Сталин летом 1939 года совершенно неожиданно находился в выгодном положении: он вдруг снова мог выбирать между Западом и Германией, ведь его расположения искали обе стороны — Запад совершенно открыто, правда с оговорками, Германия пока еще осторожно и недоверчиво, в виде скрытых намеков. Еще осенью 1938 с заключением Мюнхенского соглашения казалось, что становится реальностью старый кошмар Советского Союза — единый фронт капиталистических стран. Теперь же, когда Англией были даны гарантии Польше, этот фронт был разорван, и только от Сталина зависело предотвратить, чтобы он когда-либо снова был создан. Ему нужно было только выбрать, только объединиться с одной из сторон против другой. Пару месяцев Сталин, осторожно зондируя обстановку, держал обе возможности открытыми. Но по здравом размышлении — а Сталин был здравомыслящим человеком — он не мог не прийти к убеждению, что всё говорит за то, что лучше выбрать Германию.

Что Германия нападет на Польшу, было тем незыблемым фактором, с которым следовало считаться: германо-польская война очевидно стояла у ворот, война, которую никто не может предотвратить и которую естественно выиграет Германия. В то, что союз Запада с Россией заставит Германию отказаться от её польского предприятия, Сталин не верил, и вероятно он был в этом прав. Ведь кроме Германии в принципе никто не хотел воевать: Франция так или иначе нет, Англия — нет, поскольку она еще совершенно не была к войне готова, и Россия тоже нет, поскольку она пока еще не ощущала себя готовой к войне с Германией — по крайней мере должен был быть сначала выполнен третий пятилетний план. Разве Гитлер этого не знает? Он не позволит себя одурачить, он нападет на Польшу, подомнет её под себя и через неё надвинется на Россию. Таково было исходное положение, с которым должен был считаться Сталин.
══════════════════════════════
СПИСОК ЗАДАНИЙ
A) Перескажите в виде краткого списка абзац выбранного текста, начинающийся словами «Что Германия нападет на Польшу», и сохраните его основные факты.
B) Какое событие осени 1938 года, согласно выбранному тексту, создало впечатление, что сбывается старый кошмар Советского Союза?
Строки из раздела данных для этих заданий не нужны.

ФРАГМЕНТ НАБОРА ДАННЫХ
══════════════════════════════
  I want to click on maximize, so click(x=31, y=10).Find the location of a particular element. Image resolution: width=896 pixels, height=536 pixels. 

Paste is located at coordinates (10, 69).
══════════════════════════════
ОТВЕТЫ
A)
- Нападение Германии на Польшу считалось неизбежным, и победа Германии казалась очевидной.
- Сталин не верил, что союз Запада с Россией заставит Германию отказаться от польского предприятия.
- Воевать в принципе не хотел никто, кроме Германии:
  - Франция не хотела войны;
  - Англия еще не была к ней готова;
  - Россия не чувствовала себя готовой к войне с Германией, пока не выполнен третий пятилетний план.
- Сталин полагал, что Гитлер это знает, нападет на Польшу, подчинит ее и через нее двинется на Россию.
- Из этого исходного положения Сталину и приходилось исходить.

B) Заключение Мюнхенского соглашения, после которого казалось, что складывается единый фронт капиталистических стран.